▶ [Passage provided]:
● ● ● ● ●

Wishing you a smooth transition to the new year, as well as strength and courage for the work ahead of you!



Dear Anaïs,

A happy new year to you! I’m not much for the Gregorian calendar and this fabrication of newness when the year rolls over (I appreciate Gramsci writing that “the date becomes an obstacle […] that stops us from seeing that history continues to unfold along the same fundamental unchanging line, without abrupt stops”), but still, I’m hoping this year begins on a better foot than the previous year ended on.

To answer your question, I ended up thinking about blackness in the Pacific in stages. First, as a first-generation American and a diasporan from a part of Africa that was not directly affected by the transatlantic slave trade, I sometimes grew frustrated at the way that the Atlantic overdetermined and structured our discourses about the genealogies of blackness globally (it, of course, makes sense if we’re thinking about the western hemisphere specifically). I later read Michelle M. Wright’s Physics of Blackness, which helped provide language about blackness that interacts with but is not inextricably bound to Middle Passage epistemology—a mutable conception of blackness dependent upon time and place, a when and where is blackness instead of just a what, per Wright.

● ● ● ● ●

▶ [Written problem 1]:
Return every line of the records below that contains the word "pixels", treating uppercase and lowercase as distinct.

● ● ● ● ●

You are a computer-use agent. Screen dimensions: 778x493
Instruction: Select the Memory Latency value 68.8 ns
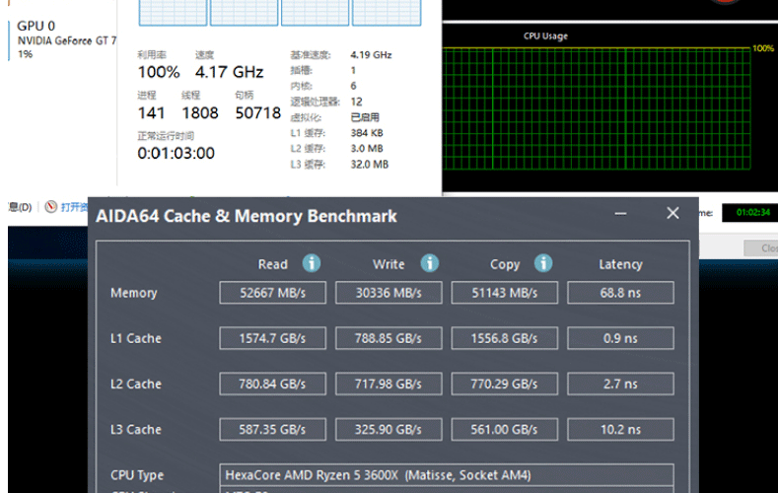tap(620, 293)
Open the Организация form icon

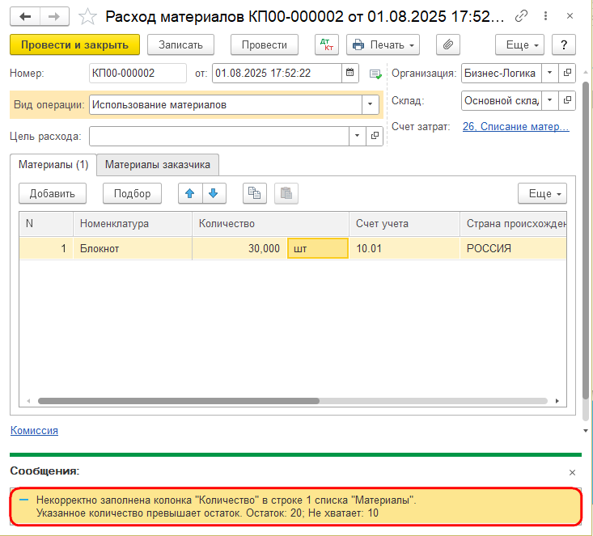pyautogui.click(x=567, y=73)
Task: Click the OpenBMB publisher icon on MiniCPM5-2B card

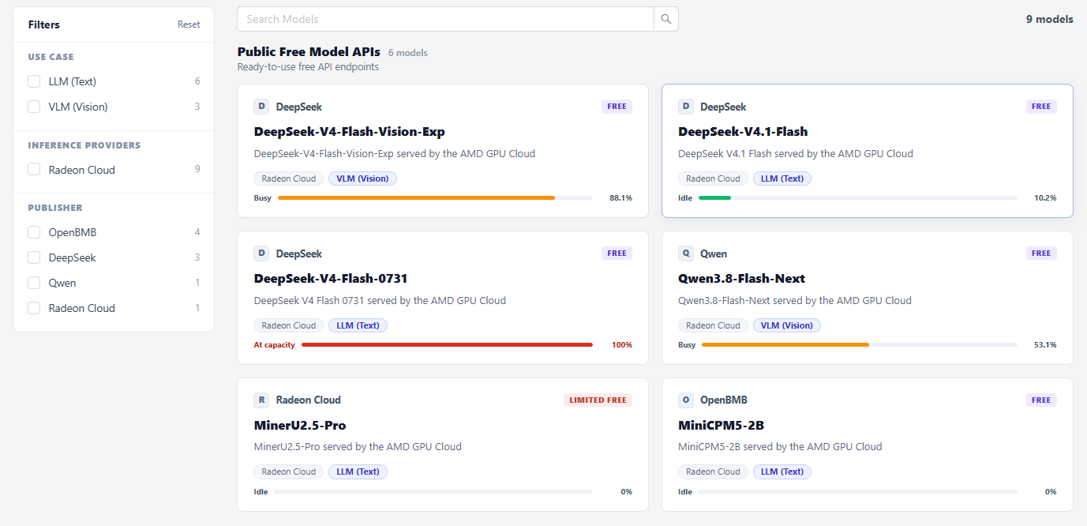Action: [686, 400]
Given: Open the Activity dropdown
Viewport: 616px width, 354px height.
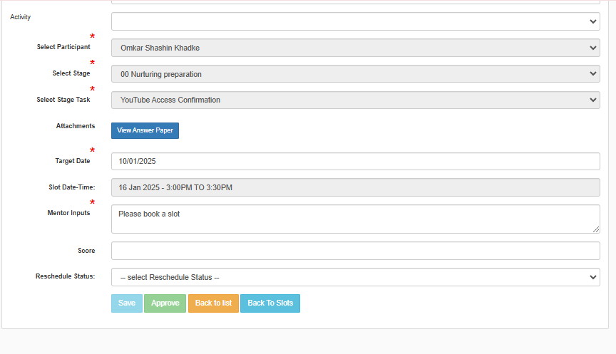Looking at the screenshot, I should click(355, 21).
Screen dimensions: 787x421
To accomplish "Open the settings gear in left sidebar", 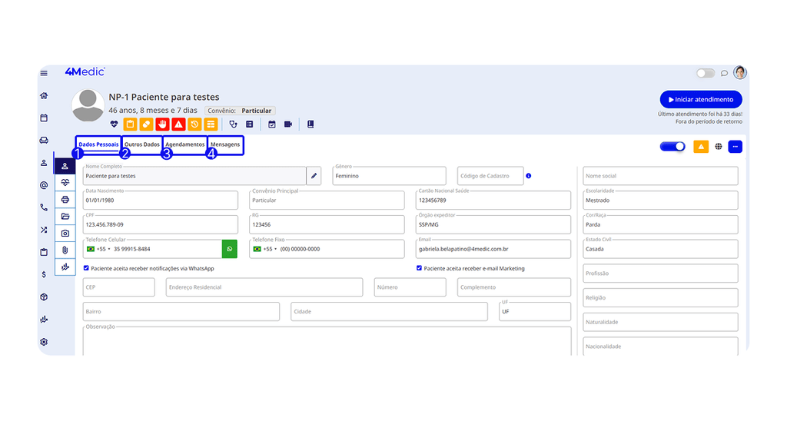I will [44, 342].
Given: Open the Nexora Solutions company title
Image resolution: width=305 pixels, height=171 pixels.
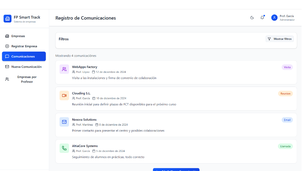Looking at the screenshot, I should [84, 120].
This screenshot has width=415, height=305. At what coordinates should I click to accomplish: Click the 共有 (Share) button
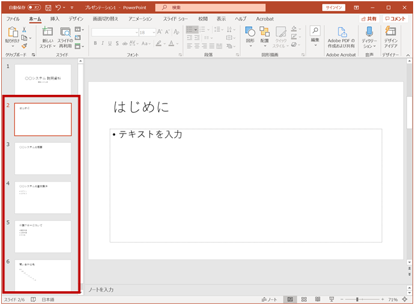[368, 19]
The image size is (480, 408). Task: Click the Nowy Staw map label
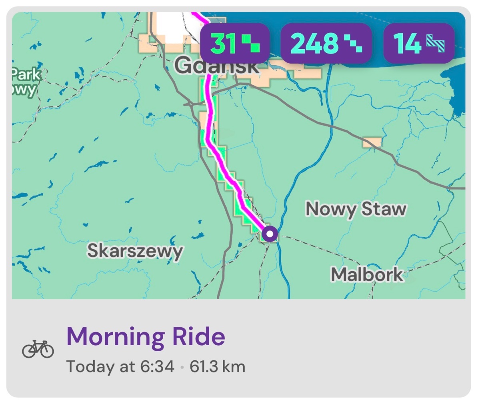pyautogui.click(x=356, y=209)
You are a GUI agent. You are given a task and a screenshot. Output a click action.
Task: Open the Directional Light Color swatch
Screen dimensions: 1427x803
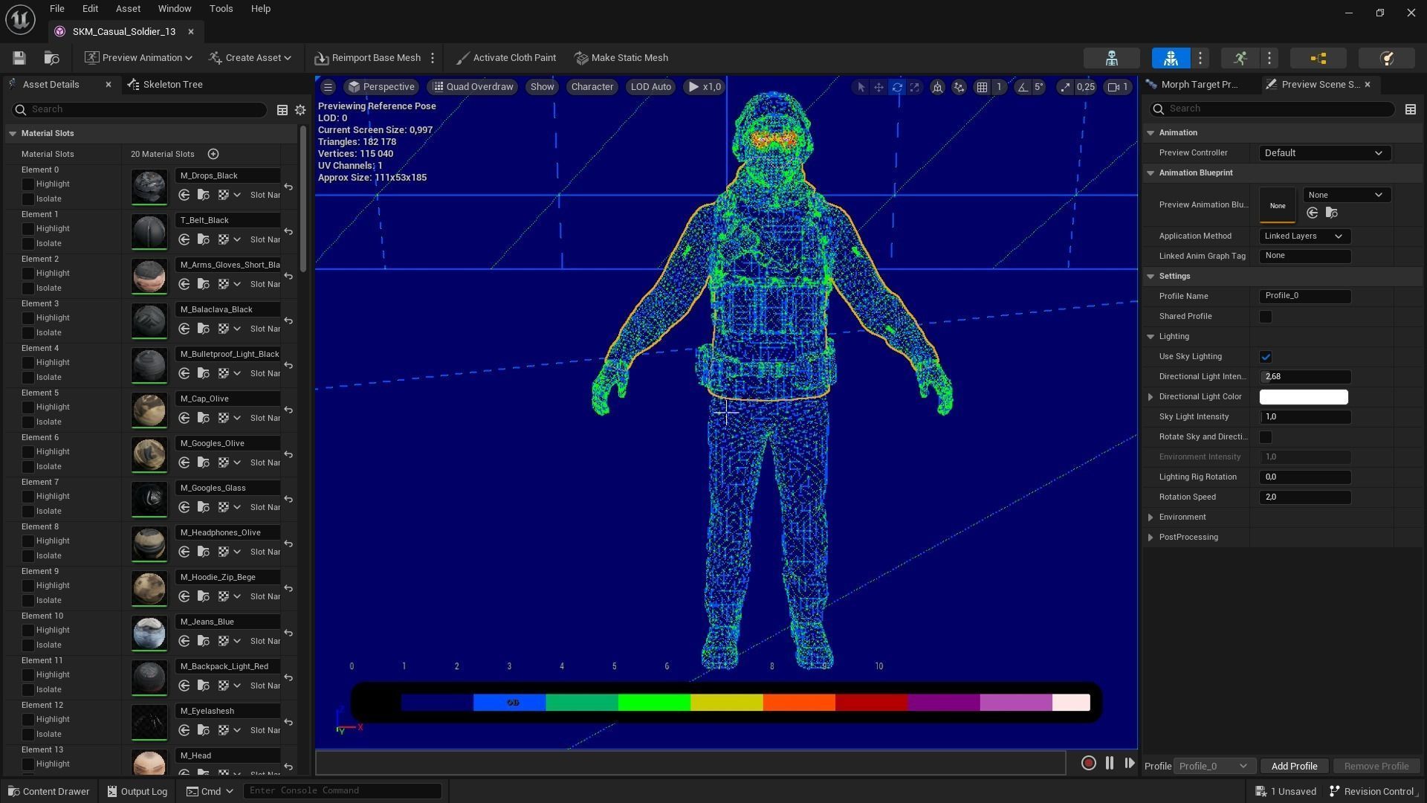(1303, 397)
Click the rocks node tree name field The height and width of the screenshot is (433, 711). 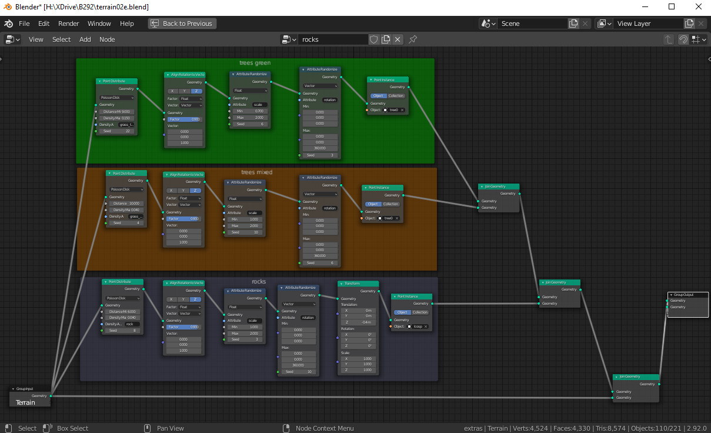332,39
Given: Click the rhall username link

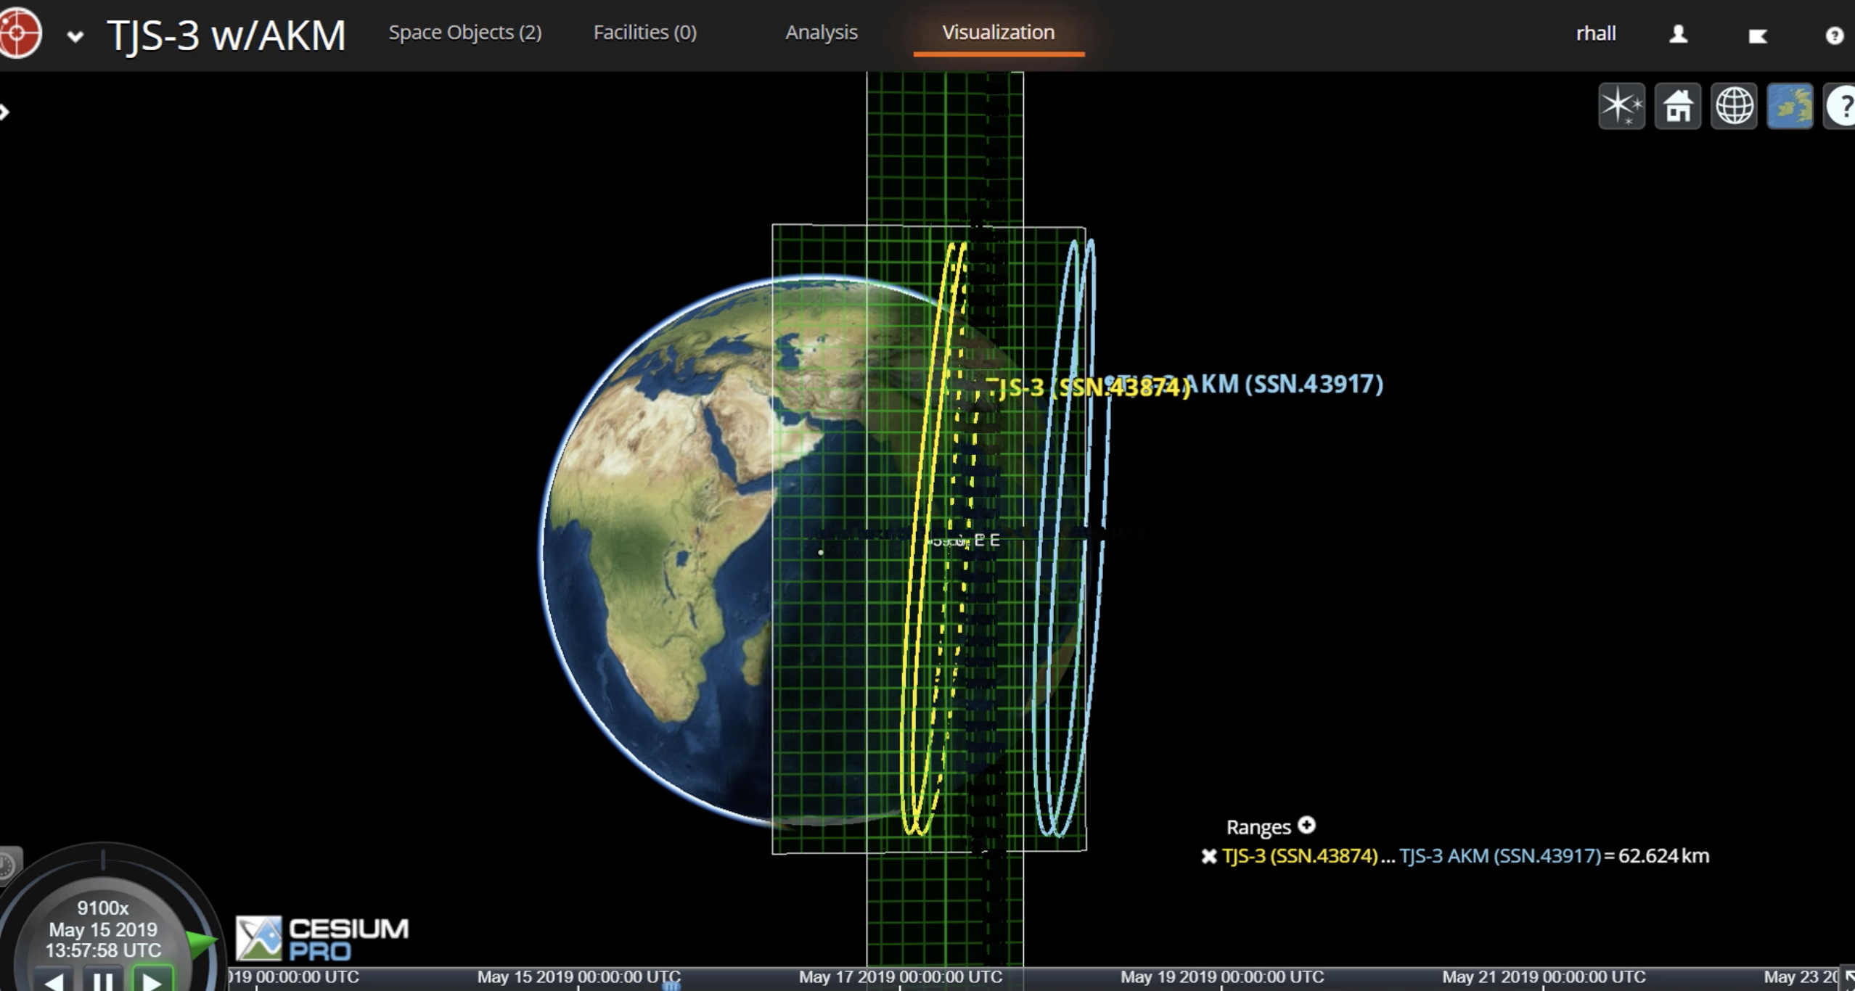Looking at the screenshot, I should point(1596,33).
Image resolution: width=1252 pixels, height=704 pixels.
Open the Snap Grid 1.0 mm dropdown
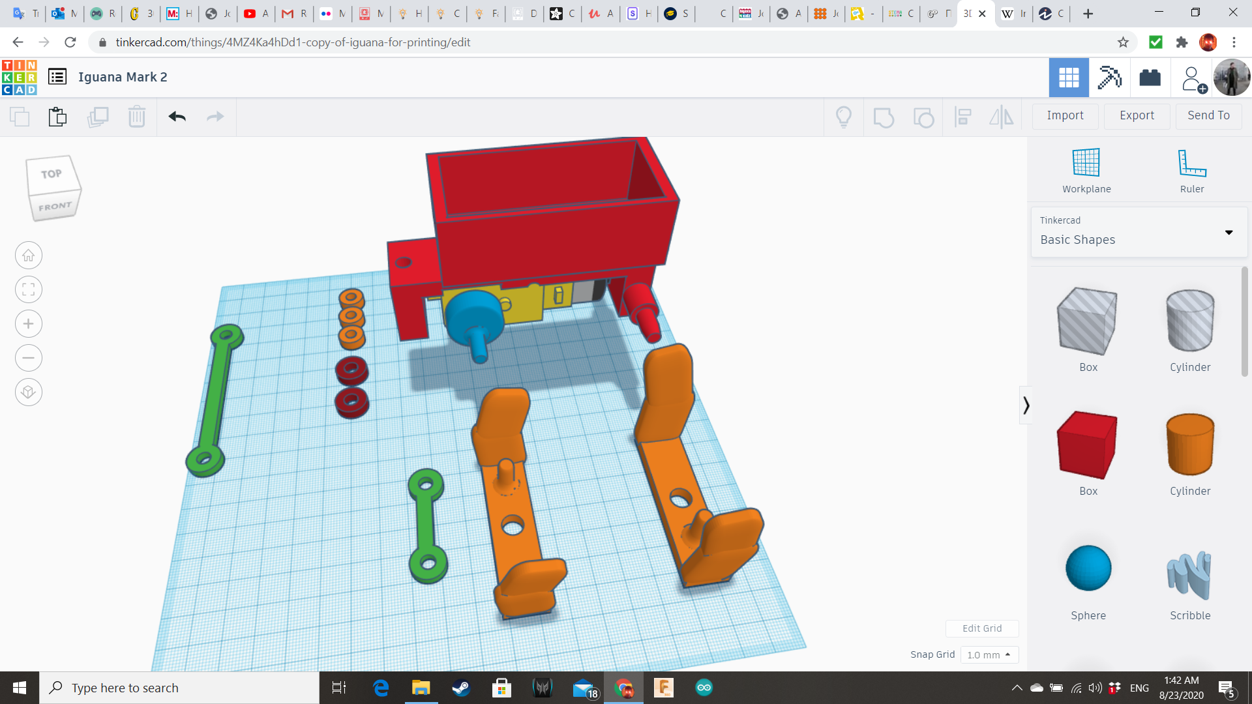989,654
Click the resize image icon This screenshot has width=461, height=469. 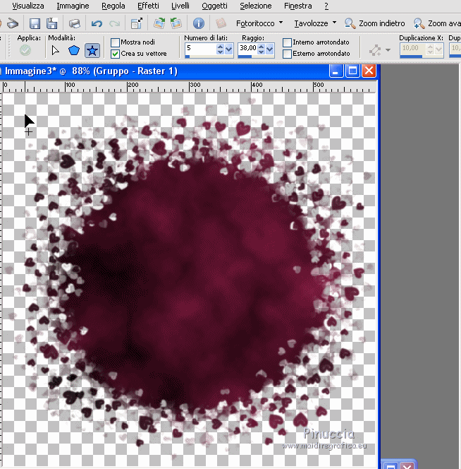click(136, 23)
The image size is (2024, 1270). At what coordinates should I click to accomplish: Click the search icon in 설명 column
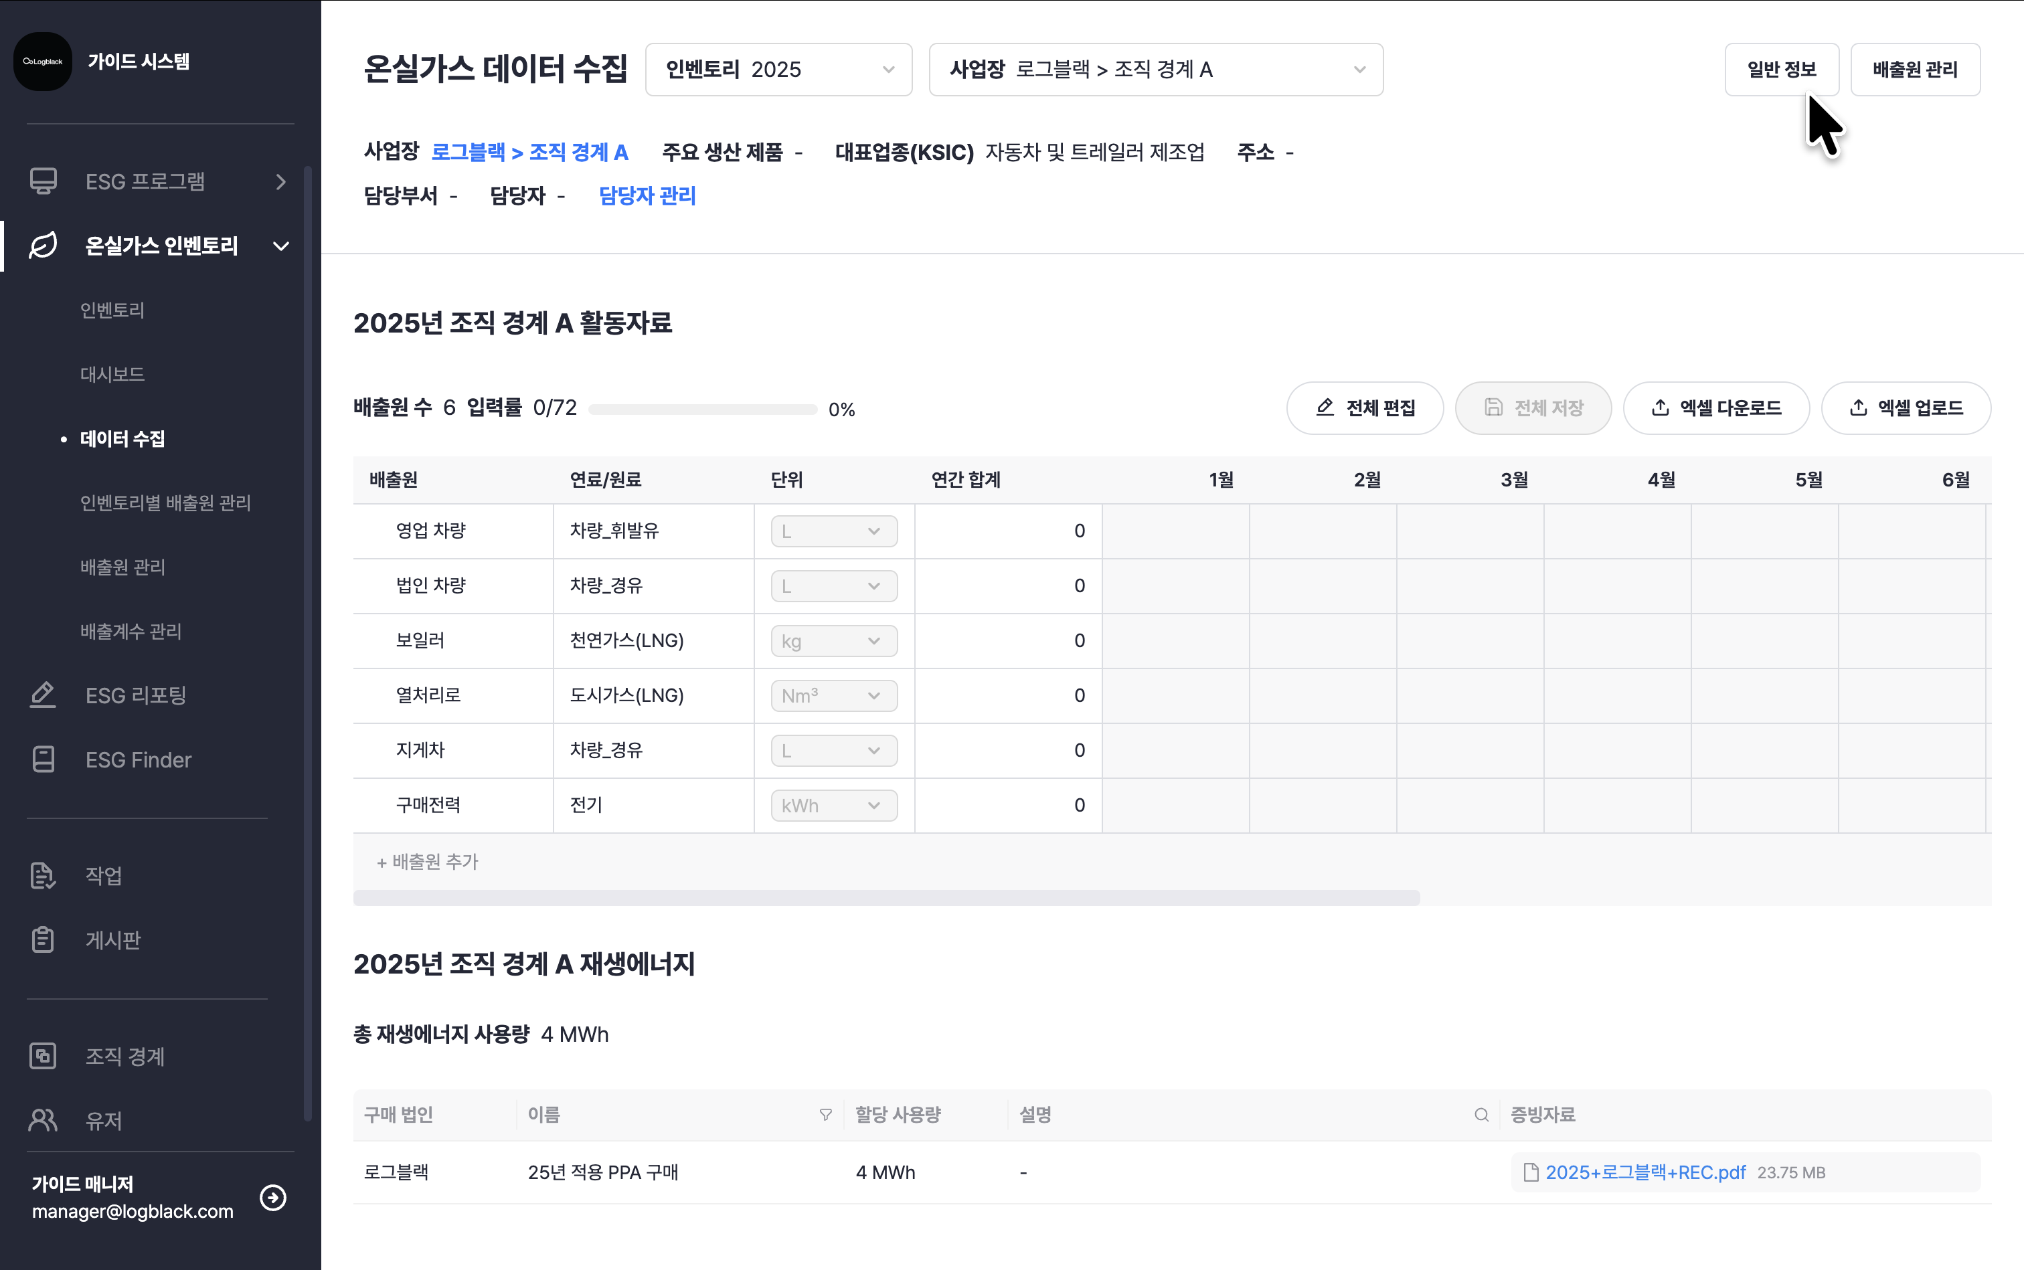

● ● ● ● ●

▶ [Written problem 2]:
Extend the letter on thinking about blackness in the Pacific, picking up after its final sentence.

▶ [Exercise result 1]:
Image resolution: width=305 pixels, height=171 pixels.
Image resolution: width=1252 pixels, height=704 pixels.

▶ [Exercise result 2]:
After that, I started interacting more with Australian Aboriginal and Pasifika history and thought: K’ua K’ua/Kuku and Erub/Mer Destiny Deacon’s 1991 show “Blak Lik Me,” the etymological history of the Melanesian islands (French naval officer Jules Dumont d’Urville’s anti-blackness is literally in the name!), the ways that the Black Lives Matter movement in Australia was expressing identical grievances about police murder and incarceration as black indigenous people. But I don’t think I began really thinking about blackness in the Pacific beyond Australia until after reading the interview that Léopold did with Quito Swan in the 39th issue of the magazine about the ocean and then reading parts of Pasifika Black. Though I knew about the Indonesian occupation of West Papua, it was the first time I started seriously contending with the legacy of the Bandung Conference and how the possibility of a Pan-Africanism or global blackness was forestalled by “post-colonial” —or, at least, post-Eurocolonial—Indonesia’s framing of West Papua’s occupation as a continuation of anti-colonial activity.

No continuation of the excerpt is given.